§ What the task requires: The lines from the top of the records below through the one containing "[Close banner] (305, 2541)" are to be transcribed exactly, and nothing else is to be added.

§ Information:
· · · ·
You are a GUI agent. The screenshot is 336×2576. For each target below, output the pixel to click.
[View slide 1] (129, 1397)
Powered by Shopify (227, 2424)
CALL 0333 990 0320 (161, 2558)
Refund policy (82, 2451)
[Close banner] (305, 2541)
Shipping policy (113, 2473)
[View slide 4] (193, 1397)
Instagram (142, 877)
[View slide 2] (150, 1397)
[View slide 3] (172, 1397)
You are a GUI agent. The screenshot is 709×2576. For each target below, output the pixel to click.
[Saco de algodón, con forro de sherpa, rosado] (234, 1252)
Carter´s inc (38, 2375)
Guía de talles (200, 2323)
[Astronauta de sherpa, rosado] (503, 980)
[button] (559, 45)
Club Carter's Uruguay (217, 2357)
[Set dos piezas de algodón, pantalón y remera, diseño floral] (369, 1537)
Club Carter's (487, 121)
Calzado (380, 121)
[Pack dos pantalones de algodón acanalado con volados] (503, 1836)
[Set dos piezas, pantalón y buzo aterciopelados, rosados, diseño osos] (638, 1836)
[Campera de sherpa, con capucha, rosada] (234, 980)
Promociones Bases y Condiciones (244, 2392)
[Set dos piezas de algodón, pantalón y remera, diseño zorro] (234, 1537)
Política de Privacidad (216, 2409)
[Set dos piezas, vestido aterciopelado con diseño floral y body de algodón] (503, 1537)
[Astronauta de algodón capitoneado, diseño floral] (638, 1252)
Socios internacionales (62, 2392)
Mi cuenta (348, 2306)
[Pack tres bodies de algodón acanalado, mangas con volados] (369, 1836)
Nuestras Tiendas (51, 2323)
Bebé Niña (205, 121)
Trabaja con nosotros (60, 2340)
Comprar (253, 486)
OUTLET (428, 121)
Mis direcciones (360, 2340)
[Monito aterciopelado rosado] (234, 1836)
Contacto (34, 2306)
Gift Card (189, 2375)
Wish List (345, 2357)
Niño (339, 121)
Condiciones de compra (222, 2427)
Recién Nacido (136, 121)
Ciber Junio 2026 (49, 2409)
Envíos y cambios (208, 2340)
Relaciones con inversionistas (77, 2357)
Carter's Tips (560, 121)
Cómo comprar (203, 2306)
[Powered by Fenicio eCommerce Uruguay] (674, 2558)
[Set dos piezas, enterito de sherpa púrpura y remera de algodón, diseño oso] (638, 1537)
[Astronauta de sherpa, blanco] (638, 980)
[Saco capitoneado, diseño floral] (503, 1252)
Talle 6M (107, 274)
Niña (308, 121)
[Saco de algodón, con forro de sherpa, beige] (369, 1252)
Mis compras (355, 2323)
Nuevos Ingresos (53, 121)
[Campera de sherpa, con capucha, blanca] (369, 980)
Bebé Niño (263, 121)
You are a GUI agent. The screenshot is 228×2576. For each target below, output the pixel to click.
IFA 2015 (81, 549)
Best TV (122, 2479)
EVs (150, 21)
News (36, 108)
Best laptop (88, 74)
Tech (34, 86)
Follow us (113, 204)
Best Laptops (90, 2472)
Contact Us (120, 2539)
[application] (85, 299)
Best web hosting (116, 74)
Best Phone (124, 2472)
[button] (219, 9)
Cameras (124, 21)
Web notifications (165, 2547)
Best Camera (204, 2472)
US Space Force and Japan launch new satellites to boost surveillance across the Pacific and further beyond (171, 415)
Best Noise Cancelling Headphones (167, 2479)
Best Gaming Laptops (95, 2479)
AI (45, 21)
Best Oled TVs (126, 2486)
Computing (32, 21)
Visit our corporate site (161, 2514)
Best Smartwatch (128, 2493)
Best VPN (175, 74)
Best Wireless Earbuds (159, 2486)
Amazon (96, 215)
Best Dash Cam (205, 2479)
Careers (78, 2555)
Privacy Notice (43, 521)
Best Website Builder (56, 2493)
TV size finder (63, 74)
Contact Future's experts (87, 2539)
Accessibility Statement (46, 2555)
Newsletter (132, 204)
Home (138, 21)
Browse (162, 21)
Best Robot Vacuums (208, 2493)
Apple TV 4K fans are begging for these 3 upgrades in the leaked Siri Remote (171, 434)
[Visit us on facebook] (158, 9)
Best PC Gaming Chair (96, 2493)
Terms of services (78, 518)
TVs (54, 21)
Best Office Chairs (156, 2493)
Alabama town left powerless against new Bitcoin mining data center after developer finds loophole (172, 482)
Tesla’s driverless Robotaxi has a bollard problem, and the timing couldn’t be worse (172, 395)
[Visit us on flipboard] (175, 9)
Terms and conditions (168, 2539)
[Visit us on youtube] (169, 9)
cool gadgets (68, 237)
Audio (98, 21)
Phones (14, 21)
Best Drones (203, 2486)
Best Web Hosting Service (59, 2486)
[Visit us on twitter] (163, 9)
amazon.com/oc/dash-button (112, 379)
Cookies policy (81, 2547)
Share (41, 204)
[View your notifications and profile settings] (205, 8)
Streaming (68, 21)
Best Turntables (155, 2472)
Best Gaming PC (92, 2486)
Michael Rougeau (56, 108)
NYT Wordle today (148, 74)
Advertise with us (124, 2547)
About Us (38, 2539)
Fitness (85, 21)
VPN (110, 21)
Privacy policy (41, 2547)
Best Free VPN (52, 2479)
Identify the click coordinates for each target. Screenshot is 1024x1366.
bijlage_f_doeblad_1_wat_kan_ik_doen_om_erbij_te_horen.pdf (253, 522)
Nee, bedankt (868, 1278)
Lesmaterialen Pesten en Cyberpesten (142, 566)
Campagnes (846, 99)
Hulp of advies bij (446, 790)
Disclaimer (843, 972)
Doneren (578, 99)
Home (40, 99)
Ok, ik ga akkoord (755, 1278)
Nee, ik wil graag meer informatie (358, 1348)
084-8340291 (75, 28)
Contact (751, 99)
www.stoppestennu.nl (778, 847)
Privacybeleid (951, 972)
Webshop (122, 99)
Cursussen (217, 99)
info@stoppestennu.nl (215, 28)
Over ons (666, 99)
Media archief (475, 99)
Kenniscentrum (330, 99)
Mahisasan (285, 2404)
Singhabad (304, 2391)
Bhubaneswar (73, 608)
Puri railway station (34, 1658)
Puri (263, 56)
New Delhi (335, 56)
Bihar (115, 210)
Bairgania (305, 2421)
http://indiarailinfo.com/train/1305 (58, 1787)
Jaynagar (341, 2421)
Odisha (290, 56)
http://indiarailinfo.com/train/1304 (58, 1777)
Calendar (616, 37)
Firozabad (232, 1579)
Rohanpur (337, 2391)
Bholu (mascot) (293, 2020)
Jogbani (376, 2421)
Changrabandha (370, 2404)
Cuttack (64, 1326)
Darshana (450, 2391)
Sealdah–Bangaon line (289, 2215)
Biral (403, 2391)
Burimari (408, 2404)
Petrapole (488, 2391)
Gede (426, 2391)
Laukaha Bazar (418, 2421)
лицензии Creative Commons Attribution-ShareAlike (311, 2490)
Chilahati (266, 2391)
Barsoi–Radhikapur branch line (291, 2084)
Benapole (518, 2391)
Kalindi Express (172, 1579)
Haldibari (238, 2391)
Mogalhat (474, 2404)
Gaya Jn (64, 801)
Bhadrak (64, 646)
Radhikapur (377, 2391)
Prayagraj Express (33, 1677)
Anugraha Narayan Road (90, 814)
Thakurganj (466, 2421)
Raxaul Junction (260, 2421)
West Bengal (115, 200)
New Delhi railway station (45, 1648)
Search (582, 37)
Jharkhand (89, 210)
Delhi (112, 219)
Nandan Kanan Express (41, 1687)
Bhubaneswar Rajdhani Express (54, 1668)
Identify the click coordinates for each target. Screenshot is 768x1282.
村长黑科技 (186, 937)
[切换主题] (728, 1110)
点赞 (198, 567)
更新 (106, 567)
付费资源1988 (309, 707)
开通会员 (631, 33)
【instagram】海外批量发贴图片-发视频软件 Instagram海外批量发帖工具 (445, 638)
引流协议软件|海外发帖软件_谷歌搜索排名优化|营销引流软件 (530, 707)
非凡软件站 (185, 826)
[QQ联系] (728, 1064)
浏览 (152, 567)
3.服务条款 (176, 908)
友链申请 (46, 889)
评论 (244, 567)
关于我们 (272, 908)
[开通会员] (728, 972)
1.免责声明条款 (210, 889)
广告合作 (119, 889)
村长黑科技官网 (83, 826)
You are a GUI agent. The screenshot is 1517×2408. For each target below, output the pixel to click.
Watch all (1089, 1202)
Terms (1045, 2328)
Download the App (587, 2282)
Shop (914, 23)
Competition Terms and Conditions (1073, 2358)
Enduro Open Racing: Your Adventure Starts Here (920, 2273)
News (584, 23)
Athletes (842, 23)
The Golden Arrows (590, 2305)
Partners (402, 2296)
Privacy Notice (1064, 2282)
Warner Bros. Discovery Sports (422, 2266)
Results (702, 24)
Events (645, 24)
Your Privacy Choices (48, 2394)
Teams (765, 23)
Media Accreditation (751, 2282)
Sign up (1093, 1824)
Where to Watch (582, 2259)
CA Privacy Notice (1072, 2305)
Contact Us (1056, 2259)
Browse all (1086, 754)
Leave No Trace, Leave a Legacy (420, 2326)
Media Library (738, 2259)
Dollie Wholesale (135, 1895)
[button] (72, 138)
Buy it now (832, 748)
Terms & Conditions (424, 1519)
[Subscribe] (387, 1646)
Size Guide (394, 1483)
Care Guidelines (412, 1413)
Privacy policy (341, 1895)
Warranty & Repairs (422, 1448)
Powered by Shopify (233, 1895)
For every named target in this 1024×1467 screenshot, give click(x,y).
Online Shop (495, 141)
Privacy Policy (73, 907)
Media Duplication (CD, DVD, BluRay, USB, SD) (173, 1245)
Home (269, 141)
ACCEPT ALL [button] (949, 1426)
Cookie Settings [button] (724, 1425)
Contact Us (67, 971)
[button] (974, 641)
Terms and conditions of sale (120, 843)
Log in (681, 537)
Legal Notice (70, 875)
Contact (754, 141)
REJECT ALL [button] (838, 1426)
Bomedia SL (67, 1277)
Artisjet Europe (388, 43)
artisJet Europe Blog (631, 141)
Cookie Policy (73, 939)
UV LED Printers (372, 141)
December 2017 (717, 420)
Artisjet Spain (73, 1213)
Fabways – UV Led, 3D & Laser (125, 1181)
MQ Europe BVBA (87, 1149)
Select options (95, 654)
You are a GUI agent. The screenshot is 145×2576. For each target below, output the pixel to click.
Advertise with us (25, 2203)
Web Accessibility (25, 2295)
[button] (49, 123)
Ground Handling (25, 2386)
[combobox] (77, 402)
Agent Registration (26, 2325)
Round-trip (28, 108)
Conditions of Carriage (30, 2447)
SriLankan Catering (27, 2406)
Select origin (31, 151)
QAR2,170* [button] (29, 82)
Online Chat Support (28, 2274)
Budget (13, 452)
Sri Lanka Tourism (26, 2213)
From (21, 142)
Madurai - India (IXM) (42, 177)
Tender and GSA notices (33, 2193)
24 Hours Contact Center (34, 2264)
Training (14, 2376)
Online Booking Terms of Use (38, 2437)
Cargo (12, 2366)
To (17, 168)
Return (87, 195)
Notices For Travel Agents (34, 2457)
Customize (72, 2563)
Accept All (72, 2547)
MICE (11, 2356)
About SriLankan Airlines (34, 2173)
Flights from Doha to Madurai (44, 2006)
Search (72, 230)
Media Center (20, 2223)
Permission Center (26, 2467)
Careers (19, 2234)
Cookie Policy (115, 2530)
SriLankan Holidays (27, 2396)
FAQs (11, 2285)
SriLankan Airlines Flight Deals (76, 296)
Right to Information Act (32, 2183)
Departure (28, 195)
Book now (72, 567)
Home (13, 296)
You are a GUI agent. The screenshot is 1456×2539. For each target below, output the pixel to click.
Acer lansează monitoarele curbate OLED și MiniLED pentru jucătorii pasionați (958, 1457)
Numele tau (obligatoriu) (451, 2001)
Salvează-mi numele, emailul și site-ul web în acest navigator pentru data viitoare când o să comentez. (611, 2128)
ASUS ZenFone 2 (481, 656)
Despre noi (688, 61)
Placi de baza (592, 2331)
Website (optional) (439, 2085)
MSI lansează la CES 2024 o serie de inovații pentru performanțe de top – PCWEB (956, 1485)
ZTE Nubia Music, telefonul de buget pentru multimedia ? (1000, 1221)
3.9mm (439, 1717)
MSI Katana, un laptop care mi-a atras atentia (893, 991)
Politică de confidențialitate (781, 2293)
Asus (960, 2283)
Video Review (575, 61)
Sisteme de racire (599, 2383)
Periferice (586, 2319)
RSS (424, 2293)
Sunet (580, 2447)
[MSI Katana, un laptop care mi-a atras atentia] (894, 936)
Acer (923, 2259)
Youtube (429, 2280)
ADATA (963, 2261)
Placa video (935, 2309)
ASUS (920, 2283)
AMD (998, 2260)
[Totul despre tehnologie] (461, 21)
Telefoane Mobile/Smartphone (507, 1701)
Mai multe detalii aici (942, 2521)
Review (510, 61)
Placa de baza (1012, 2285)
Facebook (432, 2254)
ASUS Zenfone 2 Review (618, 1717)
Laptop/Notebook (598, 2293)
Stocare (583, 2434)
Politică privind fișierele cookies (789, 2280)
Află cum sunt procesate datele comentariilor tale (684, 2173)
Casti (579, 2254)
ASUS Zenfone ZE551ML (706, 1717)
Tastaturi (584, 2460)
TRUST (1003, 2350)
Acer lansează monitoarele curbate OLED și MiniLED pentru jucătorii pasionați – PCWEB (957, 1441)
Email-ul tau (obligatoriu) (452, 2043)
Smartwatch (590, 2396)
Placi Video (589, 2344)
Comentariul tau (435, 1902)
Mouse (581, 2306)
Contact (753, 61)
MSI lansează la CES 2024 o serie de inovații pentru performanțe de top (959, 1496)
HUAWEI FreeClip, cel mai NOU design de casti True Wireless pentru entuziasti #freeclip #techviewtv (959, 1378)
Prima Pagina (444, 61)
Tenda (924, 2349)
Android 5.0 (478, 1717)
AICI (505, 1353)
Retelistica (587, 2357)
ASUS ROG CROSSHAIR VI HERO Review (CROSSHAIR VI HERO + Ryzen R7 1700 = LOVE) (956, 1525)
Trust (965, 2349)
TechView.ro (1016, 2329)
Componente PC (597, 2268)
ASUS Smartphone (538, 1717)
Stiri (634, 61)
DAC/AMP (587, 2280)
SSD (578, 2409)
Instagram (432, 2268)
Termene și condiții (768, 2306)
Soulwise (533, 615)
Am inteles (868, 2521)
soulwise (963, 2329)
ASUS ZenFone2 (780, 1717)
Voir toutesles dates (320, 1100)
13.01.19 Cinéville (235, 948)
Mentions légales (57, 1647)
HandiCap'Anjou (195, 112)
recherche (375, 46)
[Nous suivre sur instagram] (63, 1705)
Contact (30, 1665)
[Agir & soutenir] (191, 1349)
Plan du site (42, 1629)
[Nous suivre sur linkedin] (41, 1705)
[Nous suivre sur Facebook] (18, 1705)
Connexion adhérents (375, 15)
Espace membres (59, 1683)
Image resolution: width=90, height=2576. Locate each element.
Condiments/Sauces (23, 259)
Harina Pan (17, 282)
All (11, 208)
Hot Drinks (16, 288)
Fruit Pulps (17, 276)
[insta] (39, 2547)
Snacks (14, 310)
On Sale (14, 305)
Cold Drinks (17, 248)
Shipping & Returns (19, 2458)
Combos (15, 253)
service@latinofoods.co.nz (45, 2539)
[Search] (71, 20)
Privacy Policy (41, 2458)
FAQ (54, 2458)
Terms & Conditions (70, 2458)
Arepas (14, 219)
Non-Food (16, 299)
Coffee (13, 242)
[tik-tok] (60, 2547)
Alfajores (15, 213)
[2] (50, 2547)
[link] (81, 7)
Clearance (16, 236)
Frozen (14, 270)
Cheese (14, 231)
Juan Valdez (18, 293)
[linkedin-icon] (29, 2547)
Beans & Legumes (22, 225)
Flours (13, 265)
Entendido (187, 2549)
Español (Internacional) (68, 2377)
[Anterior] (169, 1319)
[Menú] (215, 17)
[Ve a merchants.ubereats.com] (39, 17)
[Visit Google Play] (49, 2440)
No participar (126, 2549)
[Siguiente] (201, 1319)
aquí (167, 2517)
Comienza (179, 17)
· · · ·
§ Written answer:
You are a GUI agent. The screenshot is 336×2576. For each target below, output the pixel to click.
[View slide 1] (129, 1397)
Powered by Shopify (227, 2424)
CALL 0333 990 0320 (161, 2558)
Refund policy (82, 2451)
[Close banner] (305, 2541)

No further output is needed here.